WORK TO BE COMPLETED: Line by line, please look for the word "section" in the following records, then copy each line you find it in.

(Records drawn from a dataset)
********
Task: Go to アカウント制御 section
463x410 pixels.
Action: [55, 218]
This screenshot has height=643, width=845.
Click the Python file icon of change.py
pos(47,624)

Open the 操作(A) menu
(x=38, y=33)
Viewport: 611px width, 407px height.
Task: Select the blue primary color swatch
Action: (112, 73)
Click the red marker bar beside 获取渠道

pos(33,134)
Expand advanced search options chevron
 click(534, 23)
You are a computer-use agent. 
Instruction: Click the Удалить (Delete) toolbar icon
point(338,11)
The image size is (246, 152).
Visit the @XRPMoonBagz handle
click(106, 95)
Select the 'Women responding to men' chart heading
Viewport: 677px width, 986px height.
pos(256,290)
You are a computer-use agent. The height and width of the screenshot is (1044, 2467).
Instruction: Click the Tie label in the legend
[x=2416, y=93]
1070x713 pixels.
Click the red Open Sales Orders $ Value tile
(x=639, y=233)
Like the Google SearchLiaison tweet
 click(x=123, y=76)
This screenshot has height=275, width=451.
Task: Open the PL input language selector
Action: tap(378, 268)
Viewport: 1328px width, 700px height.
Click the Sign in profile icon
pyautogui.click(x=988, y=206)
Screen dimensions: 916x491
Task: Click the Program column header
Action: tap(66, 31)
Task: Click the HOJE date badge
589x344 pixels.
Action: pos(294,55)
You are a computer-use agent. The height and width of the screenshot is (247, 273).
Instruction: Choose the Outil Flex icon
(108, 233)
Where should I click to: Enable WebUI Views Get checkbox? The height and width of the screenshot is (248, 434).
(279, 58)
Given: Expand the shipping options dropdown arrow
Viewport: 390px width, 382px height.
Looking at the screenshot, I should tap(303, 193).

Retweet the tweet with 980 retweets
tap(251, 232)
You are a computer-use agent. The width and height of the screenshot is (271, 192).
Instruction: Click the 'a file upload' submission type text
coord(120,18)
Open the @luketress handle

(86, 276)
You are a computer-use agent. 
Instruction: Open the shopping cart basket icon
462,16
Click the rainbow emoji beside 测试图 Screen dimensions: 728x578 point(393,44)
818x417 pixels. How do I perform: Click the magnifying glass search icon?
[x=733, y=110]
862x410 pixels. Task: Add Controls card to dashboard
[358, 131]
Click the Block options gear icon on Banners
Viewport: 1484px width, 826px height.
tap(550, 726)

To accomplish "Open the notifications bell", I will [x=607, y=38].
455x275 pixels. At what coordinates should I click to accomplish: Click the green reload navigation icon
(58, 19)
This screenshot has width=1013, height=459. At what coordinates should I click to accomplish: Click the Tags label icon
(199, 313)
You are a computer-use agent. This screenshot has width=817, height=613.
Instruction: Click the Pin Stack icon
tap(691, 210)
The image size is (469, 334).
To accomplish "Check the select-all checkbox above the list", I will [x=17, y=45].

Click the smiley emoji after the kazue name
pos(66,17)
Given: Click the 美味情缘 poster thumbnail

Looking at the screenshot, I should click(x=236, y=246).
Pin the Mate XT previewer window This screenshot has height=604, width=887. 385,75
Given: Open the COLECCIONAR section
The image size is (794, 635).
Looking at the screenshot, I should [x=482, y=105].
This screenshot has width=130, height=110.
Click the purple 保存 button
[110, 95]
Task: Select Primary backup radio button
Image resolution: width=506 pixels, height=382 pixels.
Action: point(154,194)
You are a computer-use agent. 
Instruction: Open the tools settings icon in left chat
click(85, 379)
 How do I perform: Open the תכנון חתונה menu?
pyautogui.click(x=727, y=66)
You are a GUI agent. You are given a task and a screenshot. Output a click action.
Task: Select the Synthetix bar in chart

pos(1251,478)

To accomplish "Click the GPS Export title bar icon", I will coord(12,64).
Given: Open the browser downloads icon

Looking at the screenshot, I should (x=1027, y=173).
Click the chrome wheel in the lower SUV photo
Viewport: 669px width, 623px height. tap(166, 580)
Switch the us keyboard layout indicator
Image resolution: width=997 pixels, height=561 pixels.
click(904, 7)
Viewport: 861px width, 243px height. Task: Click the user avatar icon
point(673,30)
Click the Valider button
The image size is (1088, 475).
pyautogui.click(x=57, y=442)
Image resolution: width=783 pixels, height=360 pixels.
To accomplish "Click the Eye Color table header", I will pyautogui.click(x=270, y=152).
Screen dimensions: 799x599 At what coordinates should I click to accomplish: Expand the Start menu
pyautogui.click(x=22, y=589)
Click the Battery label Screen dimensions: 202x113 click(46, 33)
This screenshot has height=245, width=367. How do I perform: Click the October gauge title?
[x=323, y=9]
********
YOUR RESPONSE:
Task: Go to アカウント制御 section
Given: Open the COLECCIONAR section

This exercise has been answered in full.